Наконец, третье направление было «ультрамодерное», то, которое выражало последний излом в Европе. В чисто эстетском виде оно выступило у Таирова. Ко времени создания театра Таирова начал уже укрепляться в передовых кругах буржуазии чисто формалистический уклон. В нем сказалось одновременно дальнейшее опустошение буржуазии и буржуазной интеллигенции, дальнейшее угасание в их сознании чувства общественности и вместе с тем известное возрождение крепости, жесткости, самоуверенности господствующих групп. Все это кристаллизовалось вокруг мировой войны, а стало быть, и вокруг империализма.

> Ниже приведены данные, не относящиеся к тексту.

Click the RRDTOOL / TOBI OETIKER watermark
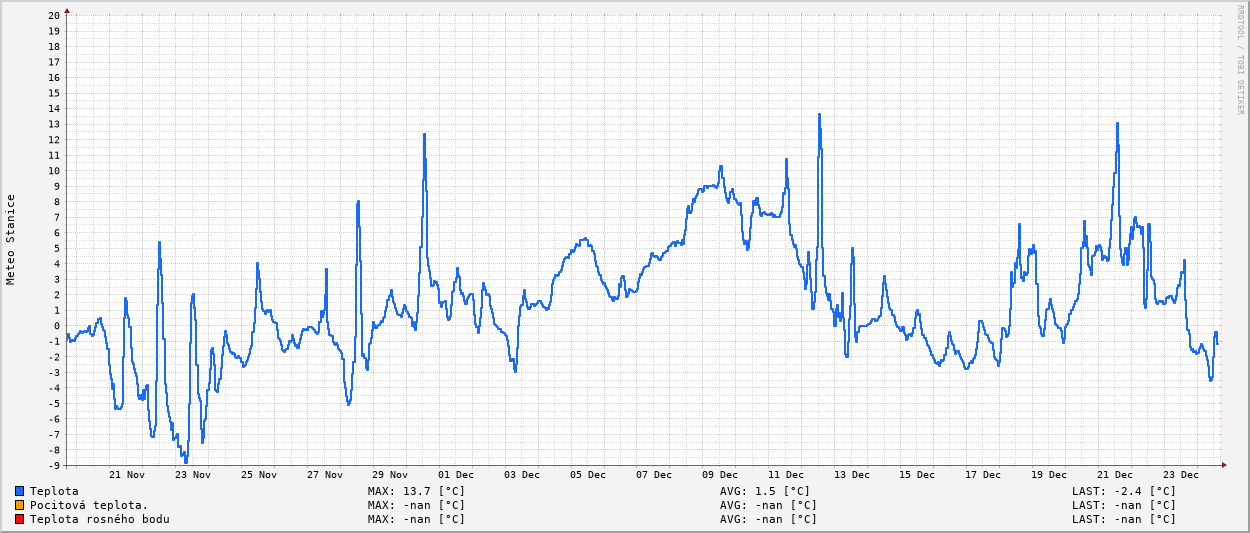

Империализму присущи величайшая безыдейность и даже бесстыдство в отношении идеала, но вместе с тем вера в силу. Общество, голо провозглашающее право сильного, конечно, отбрасывает, как гнилую романтику, всякий идеализм. Как никогда, буржуазия стала практична и своим холодным ветром развеяла всякие туманы, обнажая вещи, как они есть. Что же осталось от искусства, когда туманы иногда действительно гниловатой, а иногда юношески горячей романтики были развеяны? От искусства осталось развлечение и спорт, с одной стороны, ремесленно-инженерные формы — с другой.

Курьезно, что и некоторые идеологи пролетариата решили, что именно такое отношение к культуре единственно правильно, поверили буржуазии, будто романтика всегда есть такой гниловатый туман; а под романтикой разумели и психологию, и литературу, эстетику, идейность и все прочее. Таиров стоял на этой точке зрения (хотя и не в качестве идеолога пролетариата), но он еще не дошел до ограбления вкуса, к которому такая формалистическая точка зрения ведет неминуемо. Камерный театр задержался на переходной стадии (родственной искусству Пикассо), когда произведения искусства ценятся как чисто формальные достижения, но все же не в отношении побочных служебных целей, а именно за, так сказать, художественную остроту, за приятные в своей бесполезности конструкции.

Жадный искатель Мейерхольд, переходивший от одного этапа к другому, оставивший блестящий след на всех этих этапах, отзывчиво откликнулся и на формализм, которым в высшей мере заражен был его театр в первые годы. Мейерхольд, став под знамя революции, наполнял свои причудливые формы, интересовавшие его как артиста прежде всего именно своей курьезностью и новизной, более или менее агитационным содержанием («Зори», «Мистерия-Буфф» и т. д.).

Наша великая страна, столь многолюдная и многоталантливая, давала на европейское аукание отклики более громкие и прекрасные, чем сам источник. Как Художественный театр был самым высоким театром эстетствующей буржуазии, так театр Таирова был самым любопытным театром конструктирующей буржуазии, буржуазной оголенной артистической техники. Театр Мейерхольда сумел на первой стадии своего развития своеобразно и ярко сочетать «по-лефовски», как мы теперь скажем, глубоко буржуазный формализм с глубоко революционным порывом.

Между тем созревшая наша общественность требовала такого театра, который выражал бы большие мысли и чувства. Огонь общественности, окончательно угасший на алтаре буржуазии, пылал на нашем очаге. Его искры должны были зажечь что-то и в творческом сознании Таирова и Мейерхольда.

Таиров понял, что достигнутое им должно быть как-то применено к новому социальному заданию. Прежнее пренебрежение к драматургу оставило его. Он объявил подготовительной школой прежние пути своего театра и решил перейти к насыщенному мыслью и чувством спектаклю. При этом ему казалось, что особые театральные эффекты, достигнутые им в прошлом, могут дать возможность необыкновенно упростить спектакли, отбросить реалистические ненужности, сосредоточиться на чрезвычайно немногих вещах, умело и целесообразно скомпонованных. Он думал, что и артисты смогут уйти от реальности дальше, чем это делал театр типа Малого и Художественного, и вместе с тем приблизиться к ней, давая, так сказать, художественные схемы, художественные сгустки каждого положения.